Relevant legislative provisions
Income Tax Assessment Act 1997 section 8-1
Reasons for decision
Question 1
Summary
The payments made by the company to community based entities are deductible under section 8-1 of the ITAA 1997.
Detailed reasoning
Section 8-1 of the ITAA 1997
Broadly, section 8-1 of the ITAA 1997 allows a deduction for all losses and outgoings to the extent to which they are incurred in gaining or producing assessable income except to the extent the outgoings are of a capital, private or domestic nature, or relate to the earning of exempt income.
Paragraph 21 of Taxation Ruling TR 95/25 states that expenditure will be deductible under section 8-1 if its essential character is that of expenditure that has sufficient connection with the operations or activities which more directly gain or produce that taxpayer's assessable income, provided that the expenditure is not of a capital, private or domestic nature.
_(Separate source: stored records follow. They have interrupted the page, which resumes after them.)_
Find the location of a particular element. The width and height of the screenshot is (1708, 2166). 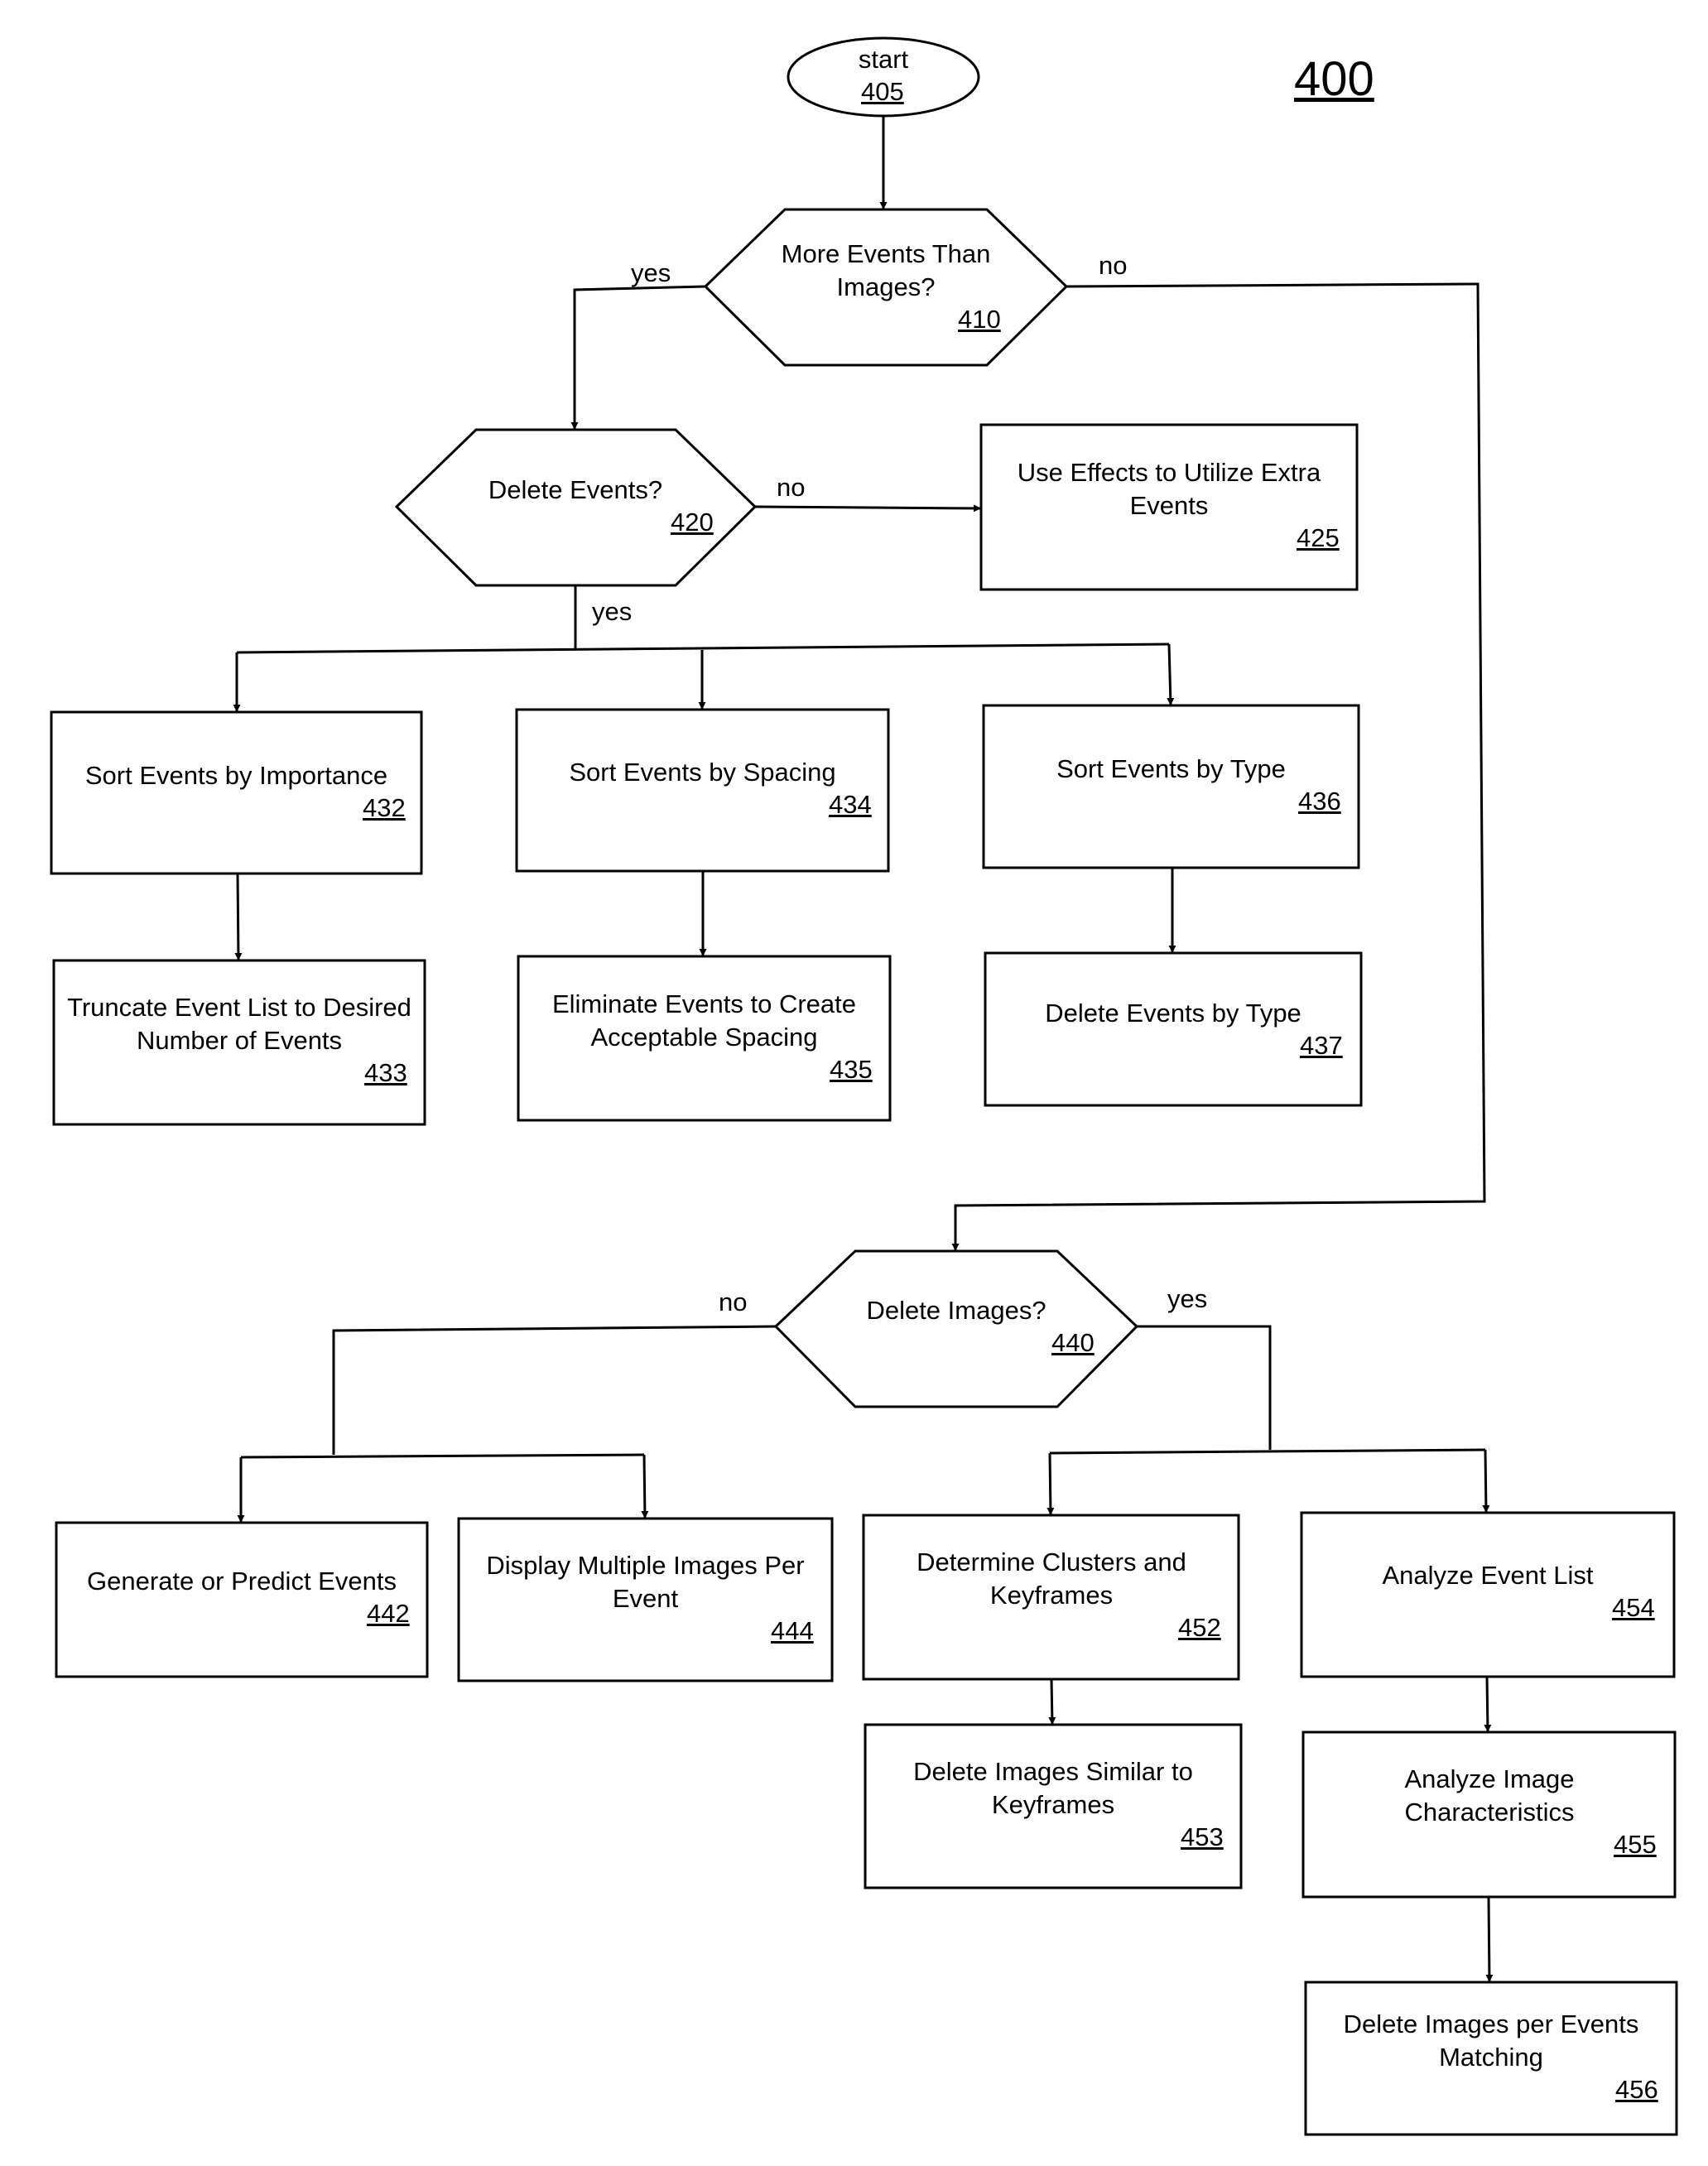

node-444-label: Display Multiple Images Per Event is located at coordinates (645, 1582).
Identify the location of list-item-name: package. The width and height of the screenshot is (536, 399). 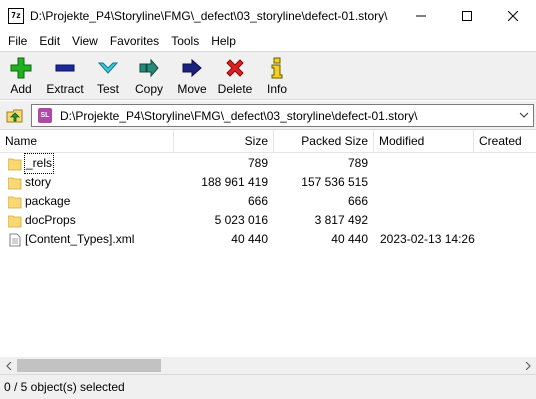
(39, 202).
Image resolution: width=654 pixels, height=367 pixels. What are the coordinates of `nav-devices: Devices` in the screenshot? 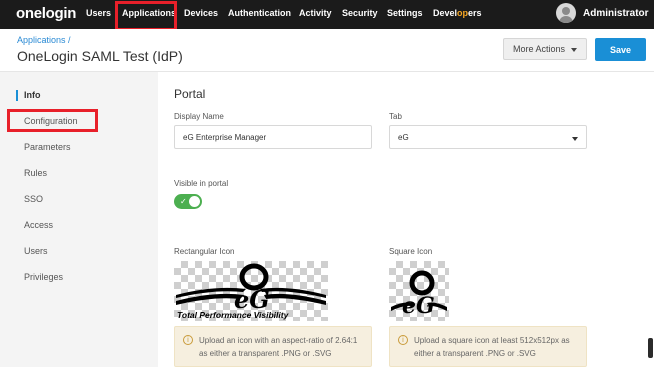 It's located at (201, 13).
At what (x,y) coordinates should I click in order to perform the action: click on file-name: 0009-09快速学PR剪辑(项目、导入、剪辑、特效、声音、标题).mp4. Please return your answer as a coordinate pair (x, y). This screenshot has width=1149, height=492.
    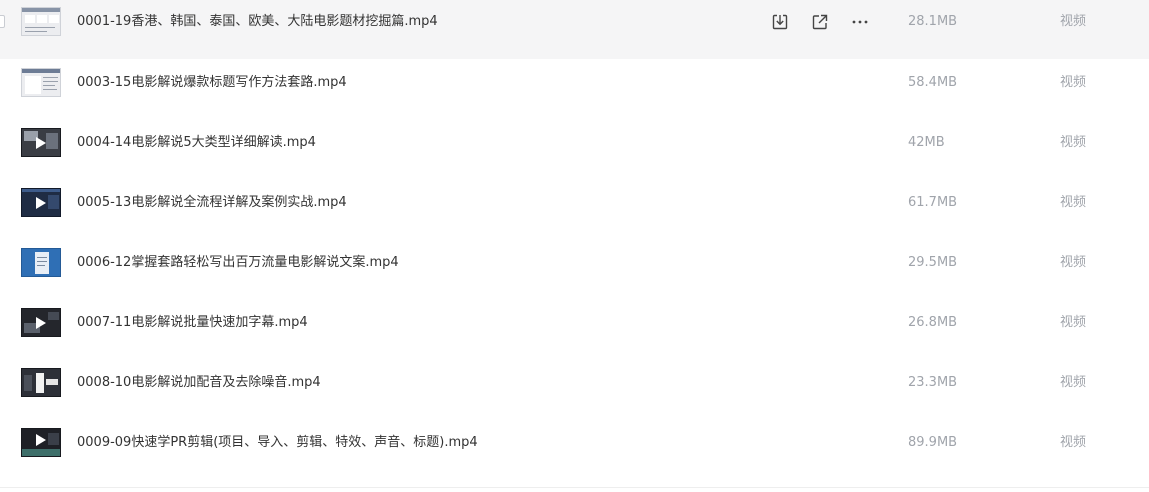
    Looking at the image, I should click on (278, 443).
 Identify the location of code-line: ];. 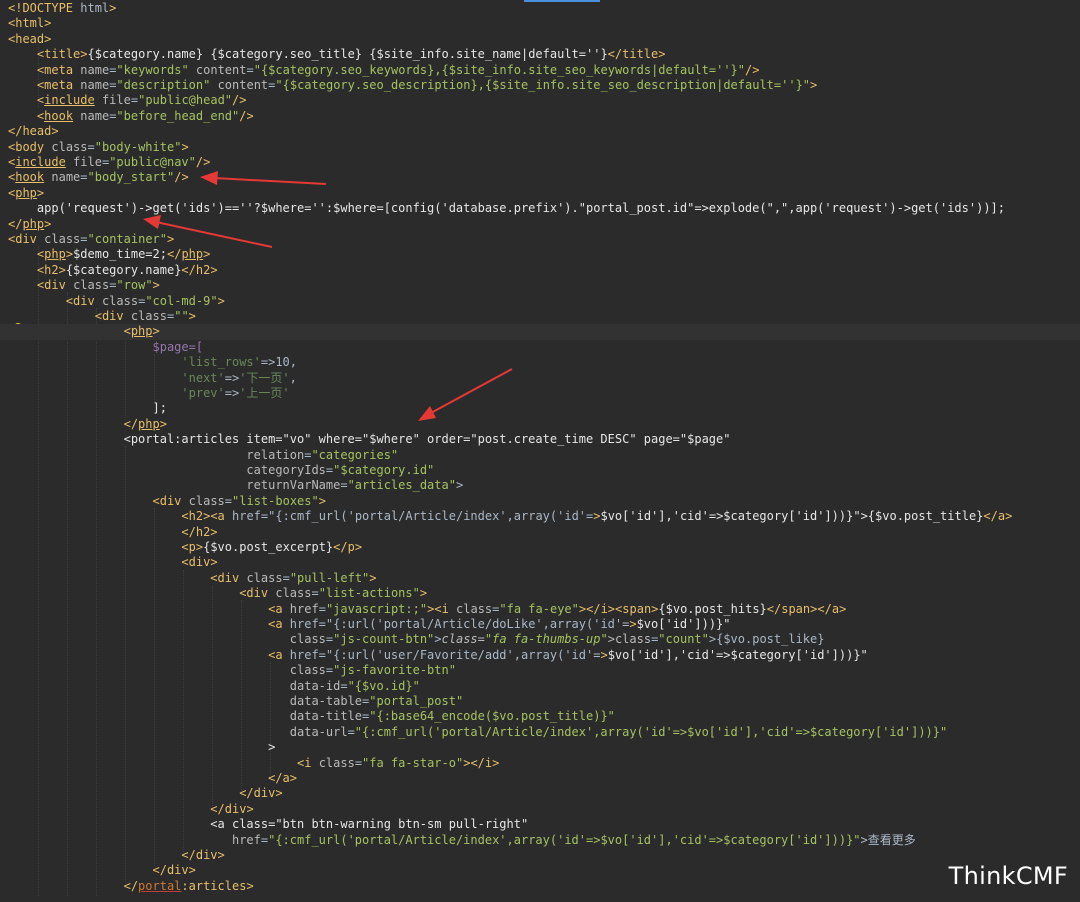
(540, 408).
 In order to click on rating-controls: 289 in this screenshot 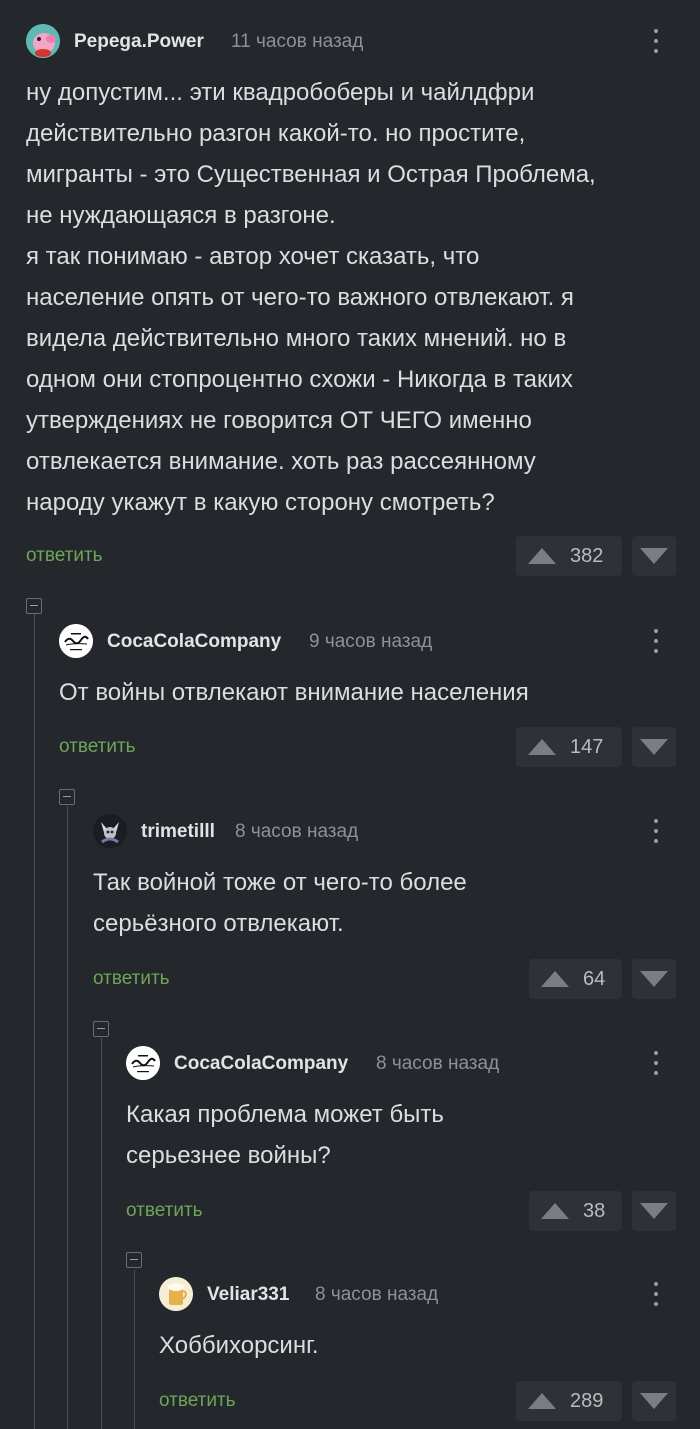, I will do `click(596, 1401)`.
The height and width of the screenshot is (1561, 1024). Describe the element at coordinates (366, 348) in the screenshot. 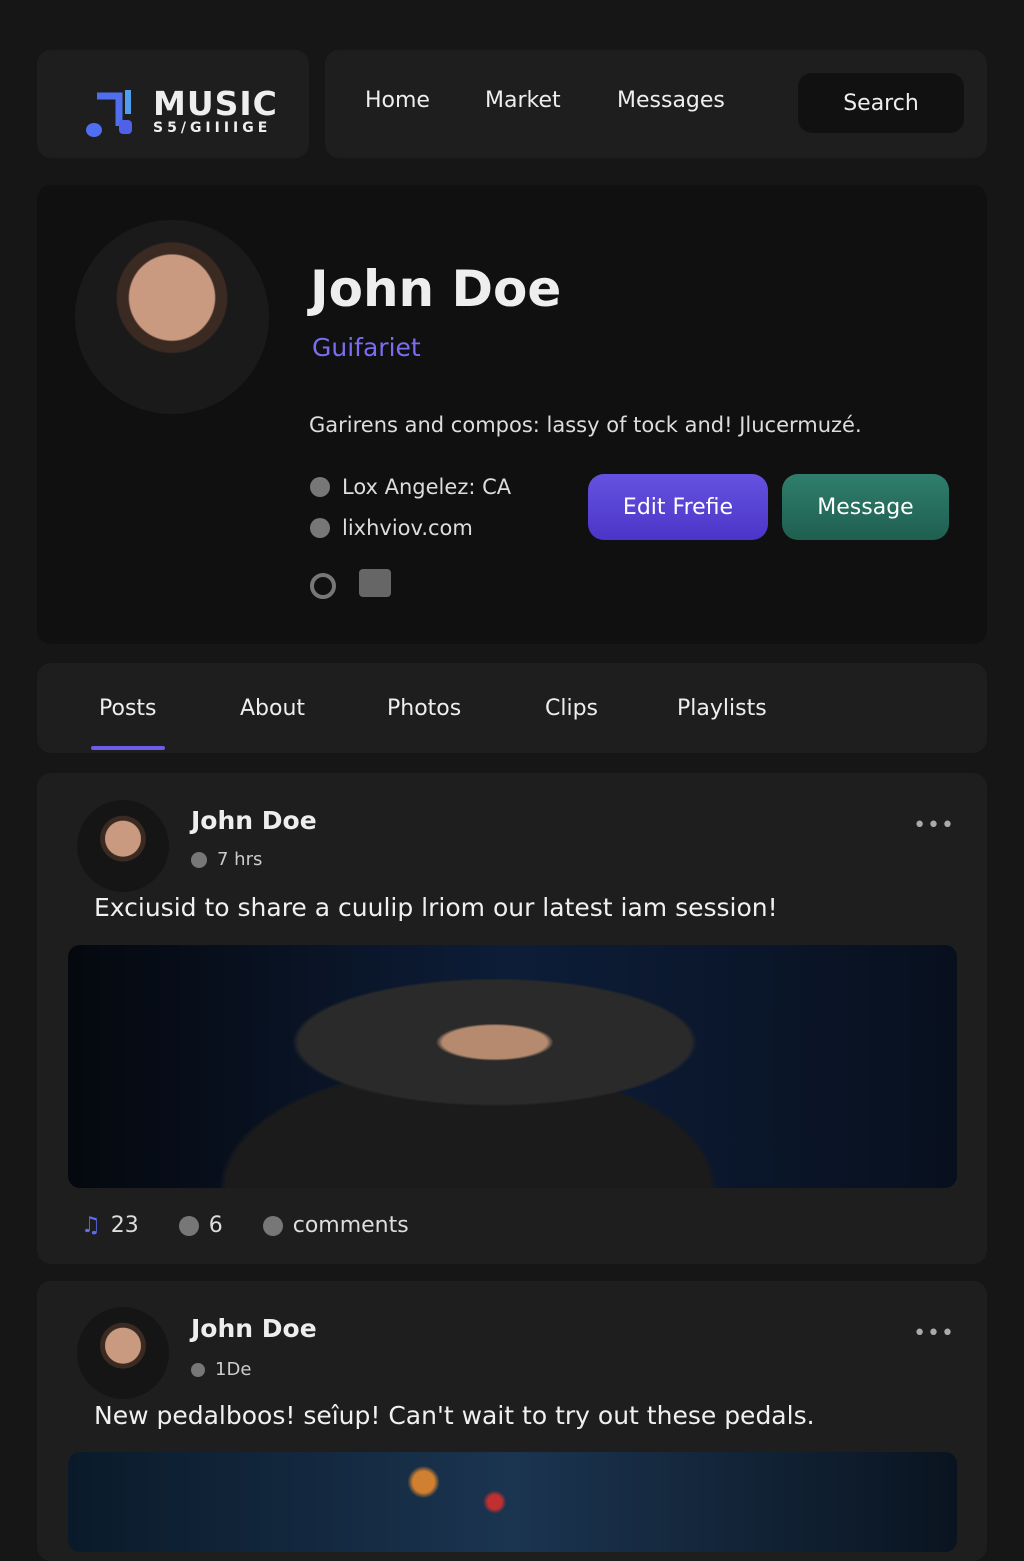

I see `profile-role: Guifariet` at that location.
Paragraph 24 of TR 95/25 states where the taxpayer carries on a business the second limb of section 8-1 requires there to be a relevant connection between the outgoing and the business. In deciding whether the expense is 'necessarily incurred' in the sense of 'clearly appropriate' to that business, regard must be had to the nature of the business activity, the business purpose for which the outgoing was incurred, the objective circumstances surrounding the incurring of the expenditure, and the character of the expense.
The company receives grants from the Commonwealth, State and Territory governments. These grants form part of the company's assessable income for the purposes of section 6-5 of the ITAA 1997.
The purpose of these grants and funding is to enable the company to provide operational subsidies to those community based entities that are not presently profitable.
In addition to the government grants, the company gains assessable income from the sale of goods and management fees charged to the community based entities.
The company is considering making additional payments to support any under-performing community based entities to ensure that they continue to operate and provide the essential social benefits.
Deductibility of the Payments
The operational activities of the company are in line with Commonwealth directives. The additional payments to be made by the company to underperforming community entities will align with these directives to ensure their continuity.
It is considered that the additional payments are necessarily incurred by the company in the course of gaining or producing its assessable income. The nature of the company's business necessarily dictates its business activity insofar as assisting the community based entities to remain viable.
The additional payments will be provided to support any under-performing community based entity to ensure that the entity continues to provide the essential social benefits as set out above. There will be no requirement for the entity to repay the monies as the payments are not loans; rather they are subsidies to those community based entities that are not presently profitable, and assists the entity to benefit the communities it supports.
The additional payments will be voluntary payments made by the company and are not necessitated by a presently existing pecuniary liability.
The character of the expense creates a nexus between the payments themselves and the receipt of income in the management of the community based entities. The essential character is that of expenditure that has sufficient connection with the operations or activities which more directly gain or produce the company's assessable income. Therefore, the expenses are incurred at the time the payment is made and are deductible under section 8-1 of the ITAA 1997.